TABLE 4 Comparative Example 5 Example 6 Example 5 Dispersibility of A A B montmorillonite

It is seen from the results of X-ray diffraction that, as shown in FIG. 2, in Examples 5 and 6, wherein montmorillonite having been subjected to organizing treatment is added after the polycondensation reaction, the distance between layers of montmorillonite widens as compared with the sample in Comparative Example 5 wherein untreated montmorillonite is added after the polycondensation reaction.

With respect to dispersibility of the montmorillonite, a block of agglomerate is not seen and good dispersibility is revealed in Examples 5 and 6, while a block of agglomerate is present and dispersibility is not good in Comparative Example 5.

Examples 7 and 8 and Comparative Example 6

Materials for molding each having the blending composition shown in Table 2 above are prepared with a mixer by using the thermosetting resin composite materials obtained in Examples 5 and 6 and Comparative Example 5. Of 8 weight parts of the resin used, 30 wt % is straight novolak resin.

Each of the materials for molding is preliminarily molded on the condition of ordinary temperature and pressure of 30 MPa, and then heat compression molded by hot press on the condition of temperature of 180° C., pressure of 30 MPa for 10 minutes, followed by heat treatment of the obtained molded product at 250° C. for 3 hours to obtain each friction material.

In connection with the friction materials, wear loss is measured by frictional test by temperature according to evaluation test (4). The results obtained are shown in Table 5 below.

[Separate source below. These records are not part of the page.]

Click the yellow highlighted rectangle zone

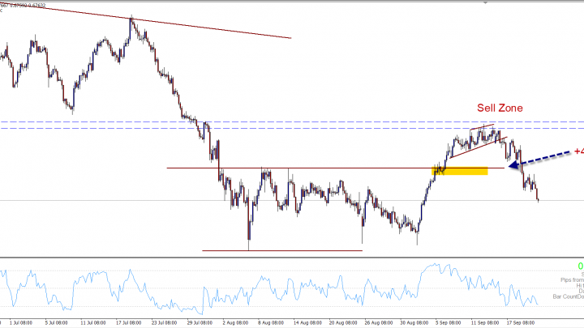[462, 171]
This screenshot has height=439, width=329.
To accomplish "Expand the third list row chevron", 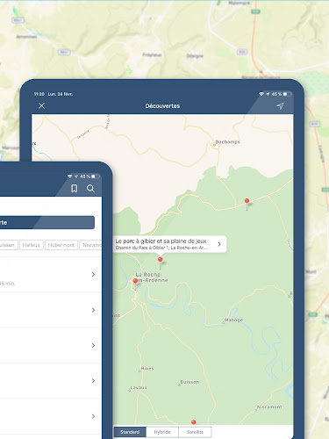I will coord(93,345).
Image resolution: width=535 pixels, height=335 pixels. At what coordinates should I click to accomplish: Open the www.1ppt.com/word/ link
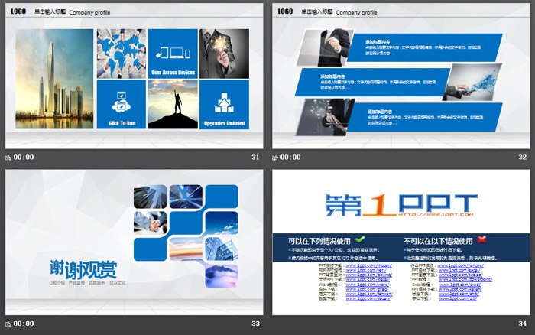367,285
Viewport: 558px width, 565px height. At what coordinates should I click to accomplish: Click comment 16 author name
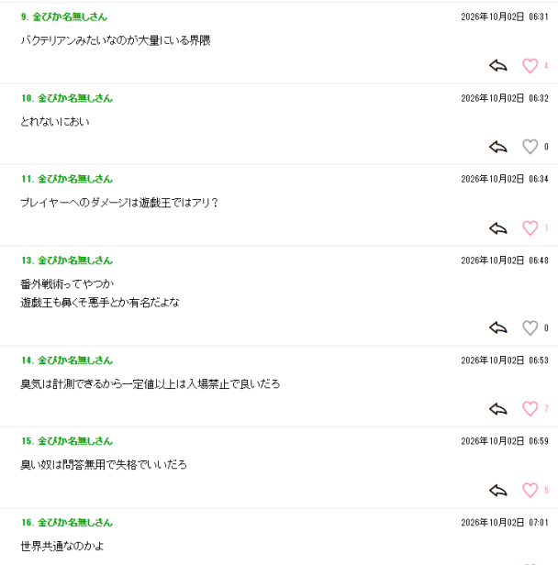coord(75,522)
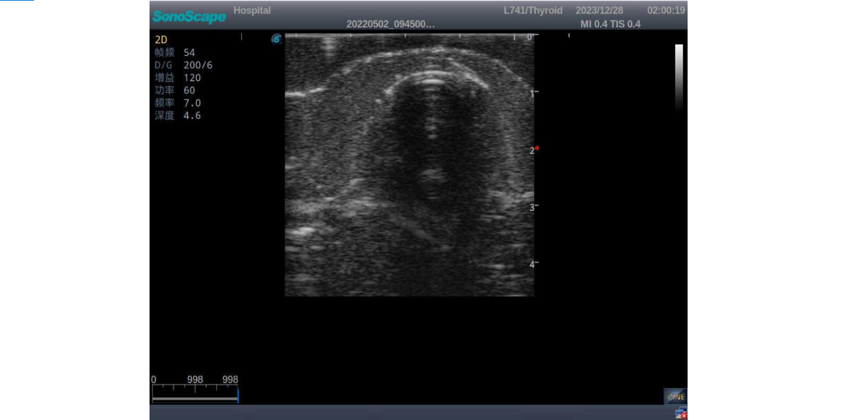Toggle the 功率 60 power setting

tap(173, 90)
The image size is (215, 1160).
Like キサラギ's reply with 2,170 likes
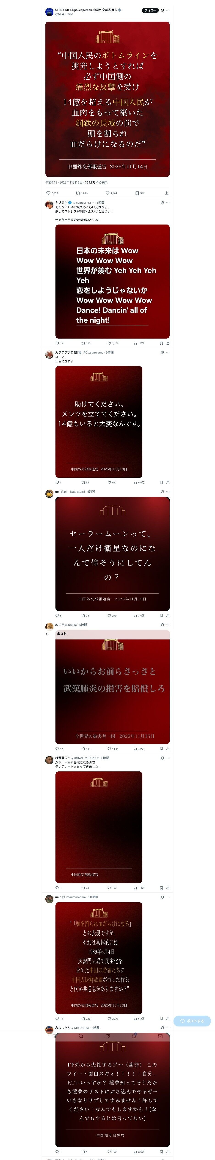[x=113, y=343]
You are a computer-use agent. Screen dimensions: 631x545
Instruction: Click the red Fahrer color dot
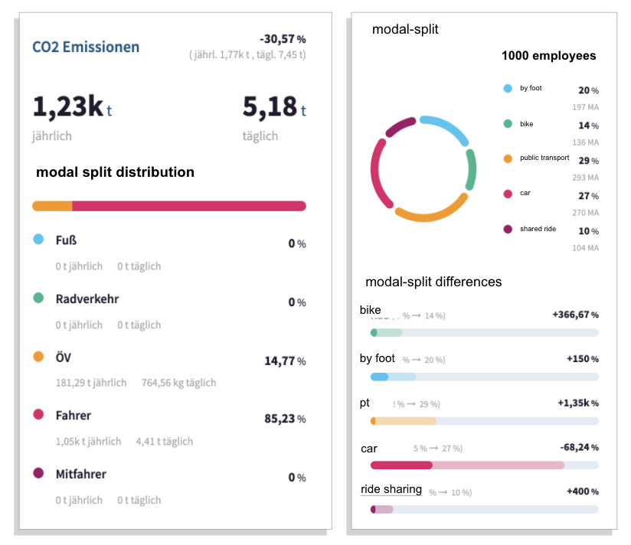click(38, 415)
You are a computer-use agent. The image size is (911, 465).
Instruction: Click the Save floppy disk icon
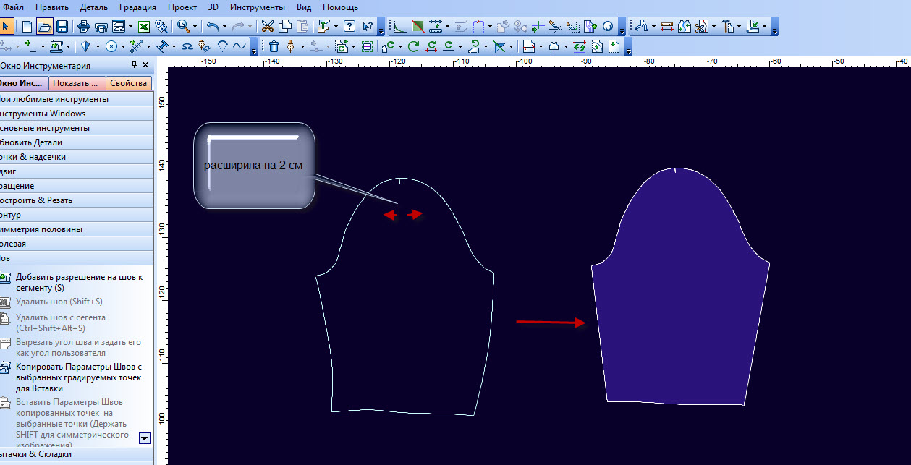click(x=62, y=27)
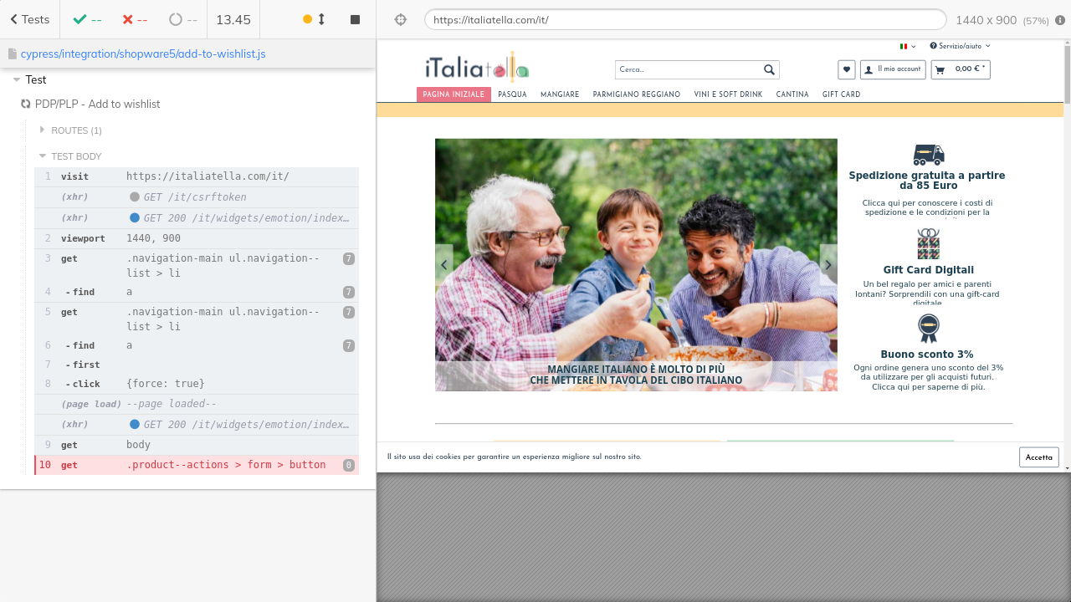Open the selector playground crosshair

tap(400, 20)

TABLE 5 Comparative Example 7 Example 8 Example 6 The kind of composite Example 5 Example 6 Comparative material Example 5 Wear loss (mm) 100° C. 0.04 0.04 0.04 200° C. 0.06 0.06 0.08 300° C. 0.10 0.13 0.19 400° C. 0.18 0.21 0.25 Wear loss: measured with a 1/10 scale tester.

From the results in Table 5, it is seen that the friction materials in Examples 7 and 8-using the thermosetting resin composite materials containing the montmorillonites having been subjected to organizing treatment in Examples 5 and 6, wear resistance at 300° C. and 400° C. is improved as compared with the friction material in Comparative Example 6 using the thermosetting resin composite material containing the untreated montmorillonite in Comparative Example 5.

According to the manufacturing method of a thermosetting resin composite material of the invention, a thermosetting resin composite material in which a swelling clay mineral such as montmorillonite is homogeneously dispersed and heightened in strength and heat resistance can be manufactured in high efficiency. The thermosetting resin composite material can provide a friction material improved in high temperature performances.

While description has been made in connection with specific embodiment and examples of the present invention, it will be obvious to those skilled in the art that various changes and modification may be made therein without departing from the present invention. It is aimed, therefore, to cover in the appended claims all such changes and modifications falling within the true spirit and scope of the present invention.

Claims

1. A method for manufacturing a thermosetting resin composite material, the method comprising:

forming a polybenzoxazine resin by polycondensation reaction of a compound having a phenolic hydroxyl group, primary amines, and formaldehydes,

wherein the polycondensation reaction is performed in a presence of a swelling clay mineral subjected to organizing treatment, or the swelling clay mineral is added to the reaction system after a termination of the polycondensation reaction.

2. The method according to claim 1, wherein the swelling clay mineral subjected comprises montmorillonite which is subjected to the organizing treatment.

3. The method according to claim 1, wherein the organic treatment comprises a treatment with at least one of amines and quaternary ammonium salt.

4. The method according to claim 3, wherein the amines comprise aromatic amines.

5. The method according to claim 1, wherein the primary amines comprise primary aromatic amines.

6. A thermosetting resin composite material that is obtained by the method according to claim 1.

7. A friction material comprising the thermosetting resin composite material according to claim 6.